[Task statement] What is needed is an exact copy of every entry below.

^^^^^^^^^^^^^^^^

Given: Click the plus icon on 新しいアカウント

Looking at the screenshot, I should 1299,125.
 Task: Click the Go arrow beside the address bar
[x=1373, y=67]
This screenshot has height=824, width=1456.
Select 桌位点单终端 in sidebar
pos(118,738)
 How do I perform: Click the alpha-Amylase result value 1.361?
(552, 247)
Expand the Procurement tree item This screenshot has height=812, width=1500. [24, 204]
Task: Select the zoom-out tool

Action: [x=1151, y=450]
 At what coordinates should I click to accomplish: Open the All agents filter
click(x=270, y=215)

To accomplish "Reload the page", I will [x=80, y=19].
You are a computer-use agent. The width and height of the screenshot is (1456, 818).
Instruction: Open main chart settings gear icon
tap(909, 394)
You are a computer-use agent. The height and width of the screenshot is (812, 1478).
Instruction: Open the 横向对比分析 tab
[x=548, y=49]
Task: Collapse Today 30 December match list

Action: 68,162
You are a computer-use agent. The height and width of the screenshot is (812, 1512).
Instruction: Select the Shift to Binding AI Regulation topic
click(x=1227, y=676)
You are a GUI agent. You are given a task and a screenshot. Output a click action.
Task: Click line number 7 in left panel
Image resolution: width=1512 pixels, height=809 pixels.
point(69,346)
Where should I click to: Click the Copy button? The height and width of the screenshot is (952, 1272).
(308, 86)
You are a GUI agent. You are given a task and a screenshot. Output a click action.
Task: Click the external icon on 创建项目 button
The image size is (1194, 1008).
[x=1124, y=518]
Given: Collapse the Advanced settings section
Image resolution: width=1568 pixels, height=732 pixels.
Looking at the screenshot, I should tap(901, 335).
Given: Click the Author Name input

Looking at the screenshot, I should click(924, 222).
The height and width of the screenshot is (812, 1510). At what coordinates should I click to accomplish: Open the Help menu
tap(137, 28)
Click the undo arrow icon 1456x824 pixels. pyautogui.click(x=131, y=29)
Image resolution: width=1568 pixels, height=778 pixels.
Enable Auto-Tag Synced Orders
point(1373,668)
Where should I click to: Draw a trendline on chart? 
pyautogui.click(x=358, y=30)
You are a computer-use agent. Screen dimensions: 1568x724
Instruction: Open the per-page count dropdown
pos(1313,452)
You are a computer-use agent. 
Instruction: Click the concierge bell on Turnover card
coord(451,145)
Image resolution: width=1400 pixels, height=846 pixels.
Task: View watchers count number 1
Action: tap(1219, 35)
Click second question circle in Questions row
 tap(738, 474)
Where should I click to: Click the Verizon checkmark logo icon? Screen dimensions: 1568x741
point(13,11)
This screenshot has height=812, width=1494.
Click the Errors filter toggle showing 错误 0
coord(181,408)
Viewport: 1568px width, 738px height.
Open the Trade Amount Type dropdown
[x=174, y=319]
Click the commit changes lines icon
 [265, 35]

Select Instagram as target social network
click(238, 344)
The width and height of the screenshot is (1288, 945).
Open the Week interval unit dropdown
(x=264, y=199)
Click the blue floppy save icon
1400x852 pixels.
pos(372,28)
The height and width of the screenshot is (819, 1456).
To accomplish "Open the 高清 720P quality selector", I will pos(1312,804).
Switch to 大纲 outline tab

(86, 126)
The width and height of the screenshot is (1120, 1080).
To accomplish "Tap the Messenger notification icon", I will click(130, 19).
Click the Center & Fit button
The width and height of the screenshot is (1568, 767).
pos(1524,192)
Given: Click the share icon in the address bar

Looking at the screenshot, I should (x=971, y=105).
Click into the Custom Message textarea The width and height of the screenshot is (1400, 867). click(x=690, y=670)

^^^^^^^^^^^^^^^^

[Exercise solution]
Given: Click the plus icon on 新しいアカウント

Looking at the screenshot, I should 1299,125.
 Task: Click the Go arrow beside the address bar
[x=1373, y=67]
This screenshot has height=824, width=1456.
Select 桌位点单终端 in sidebar
pos(118,738)
 How do I perform: Click the alpha-Amylase result value 1.361?
(552, 247)
Expand the Procurement tree item This screenshot has height=812, width=1500. [24, 204]
Task: Select the zoom-out tool

Action: [x=1151, y=450]
 At what coordinates should I click to accomplish: Open the All agents filter
click(x=270, y=215)

To accomplish "Reload the page", I will [x=80, y=19].
You are a computer-use agent. The width and height of the screenshot is (1456, 818).
Instruction: Open main chart settings gear icon
tap(909, 394)
You are a computer-use agent. The height and width of the screenshot is (812, 1478).
Instruction: Open the 横向对比分析 tab
[x=548, y=49]
Task: Collapse Today 30 December match list

Action: 68,162
You are a computer-use agent. The height and width of the screenshot is (812, 1512).
Instruction: Select the Shift to Binding AI Regulation topic
click(x=1227, y=676)
You are a GUI agent. You are given a task and a screenshot. Output a click action.
Task: Click line number 7 in left panel
Image resolution: width=1512 pixels, height=809 pixels.
point(69,346)
Where should I click to: Click the Copy button? The height and width of the screenshot is (952, 1272).
(308, 86)
You are a GUI agent. You are given a task and a screenshot. Output a click action.
Task: Click the external icon on 创建项目 button
The image size is (1194, 1008).
[x=1124, y=518]
Given: Collapse the Advanced settings section
Image resolution: width=1568 pixels, height=732 pixels.
Looking at the screenshot, I should tap(901, 335).
Given: Click the Author Name input

Looking at the screenshot, I should click(924, 222).
The height and width of the screenshot is (812, 1510). At what coordinates should I click to accomplish: Open the Help menu
tap(137, 28)
Click the undo arrow icon 1456x824 pixels. pyautogui.click(x=131, y=29)
Image resolution: width=1568 pixels, height=778 pixels.
Enable Auto-Tag Synced Orders
point(1373,668)
Where should I click to: Draw a trendline on chart? 
pyautogui.click(x=358, y=30)
You are a computer-use agent. Screen dimensions: 1568x724
Instruction: Open the per-page count dropdown
pos(1313,452)
You are a computer-use agent. 
Instruction: Click the concierge bell on Turnover card
coord(451,145)
Image resolution: width=1400 pixels, height=846 pixels.
Task: View watchers count number 1
Action: tap(1219, 35)
Click second question circle in Questions row
 tap(738, 474)
Where should I click to: Click the Verizon checkmark logo icon? Screen dimensions: 1568x741
point(13,11)
This screenshot has height=812, width=1494.
Click the Errors filter toggle showing 错误 0
coord(181,408)
Viewport: 1568px width, 738px height.
Open the Trade Amount Type dropdown
[x=174, y=319]
Click the commit changes lines icon
 [265, 35]

Select Instagram as target social network
click(238, 344)
The width and height of the screenshot is (1288, 945).
Open the Week interval unit dropdown
(x=264, y=199)
Click the blue floppy save icon
1400x852 pixels.
pos(372,28)
The height and width of the screenshot is (819, 1456).
To accomplish "Open the 高清 720P quality selector", I will pos(1312,804).
Switch to 大纲 outline tab

(86, 126)
The width and height of the screenshot is (1120, 1080).
To accomplish "Tap the Messenger notification icon", I will click(130, 19).
Click the Center & Fit button
The width and height of the screenshot is (1568, 767).
pos(1524,192)
Given: Click the share icon in the address bar

Looking at the screenshot, I should (x=971, y=105).
Click into the Custom Message textarea The width and height of the screenshot is (1400, 867). click(x=690, y=670)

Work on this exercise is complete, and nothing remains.